Qu'est ce que le Tekfir ?
Question : Les phrases que j’ai prises de quelques livres au sujet du kufr sont-elles correctes ?
Réponse : Ces propos ont été écrits entièrement d’après une opinion personnelle. Pour pouvoir dire d’une personne qu’elle est kâfir, il faudrait prendre pour base le naql (les textes transmis). On ne peut pas faire le takfîr d’une personne sur la base d’une opinion personnelle.
Si une chose est haram ou kufr, cela est écrit dans les livres. Pour le haram et pour le kufr, on demande une preuve – dalîl, mais pour le mubâh on ne demande pas de preuve.
Par exemple, à quelqu’un qui dirait : « Manger de la banane est haram, manger du kiwi est kufr », on lui dira : « Montre ta preuve. » On ne demande pas de preuve à celui qui dit que c’est mubâh. Autrement dit, on ne lui demande pas : « Dans quel livre est-il écrit que c’est mubâh ? »

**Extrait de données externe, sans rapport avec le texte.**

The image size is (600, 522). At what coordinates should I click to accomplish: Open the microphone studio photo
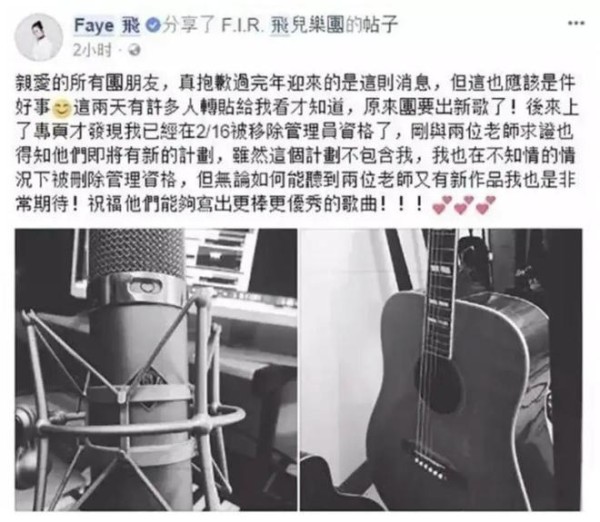pos(156,370)
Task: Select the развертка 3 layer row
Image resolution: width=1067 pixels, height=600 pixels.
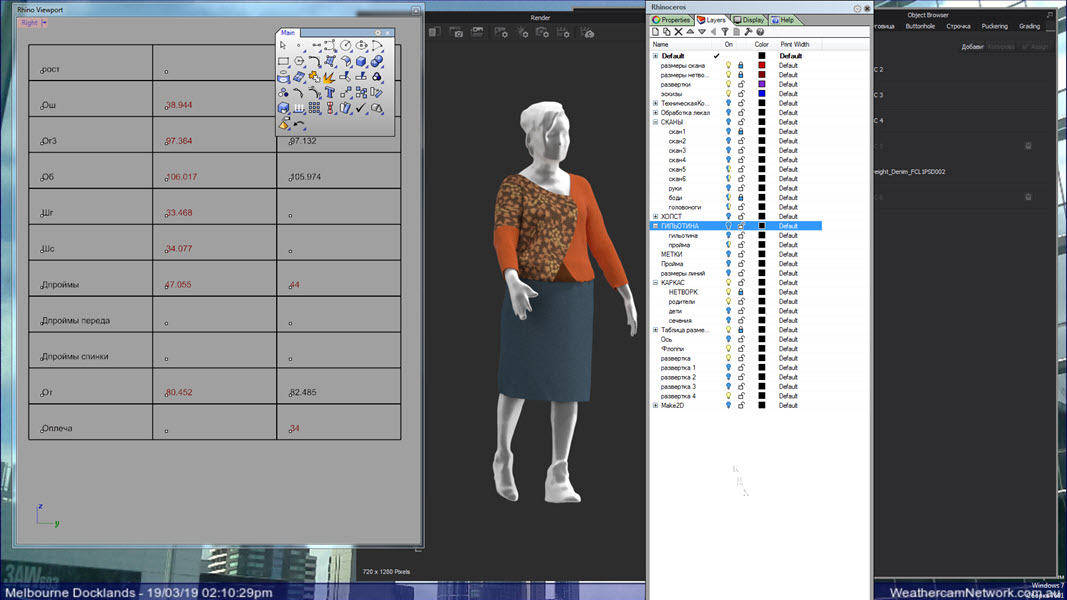Action: (x=678, y=387)
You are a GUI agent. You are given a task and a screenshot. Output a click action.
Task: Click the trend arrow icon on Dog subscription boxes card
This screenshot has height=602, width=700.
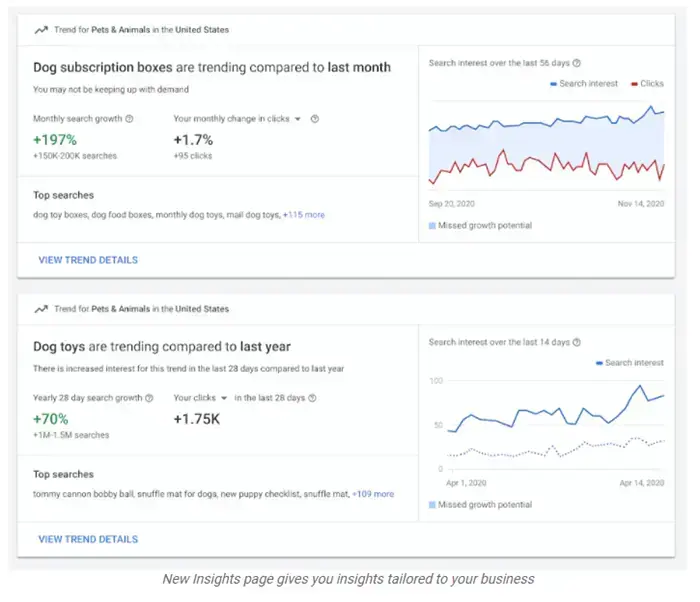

Nous disons que les propos de ces quelques partisans du takfîr que nous citons ci-dessous ne sont pas du kufr. S’il se trouve quelqu’un pour prétendre que c’est du kufr, c’est à lui d’en apporter la preuve. On ne demande pas de preuve à celui qui dit : « Ce n’est pas du kufr. »
Si nous disons : « Manger de l’ananas n’est pas du kufr », personne ne peut dire : « Montre ta preuve. »
En plus des personnes ordinaires, des savants – ‘ulamâ’ et des awliyâ’ sont aussi déclarés kâfir, c’est-à-dire qu’on fait leur takfîr.
Dans un hadith, il est dit : « Quand des mensonges seront écrits, que des habitudes seront mêlées aux adorations, et que l’on portera atteinte à mes Compagnons – sahaba, que ceux qui connaissent la vérité la fassent connaître à tout le monde ! La malédiction d’Allah ta‘ala, des anges et de tous les hommes soit sur celui qui, connaissant la vérité et en ayant la possibilité, ne la fait pas connaître ! Allah n’accepte ni ses farâ’id (obligations) ni aucune de ses autres adorations. » (Deylemî, Abû Nu‘aym)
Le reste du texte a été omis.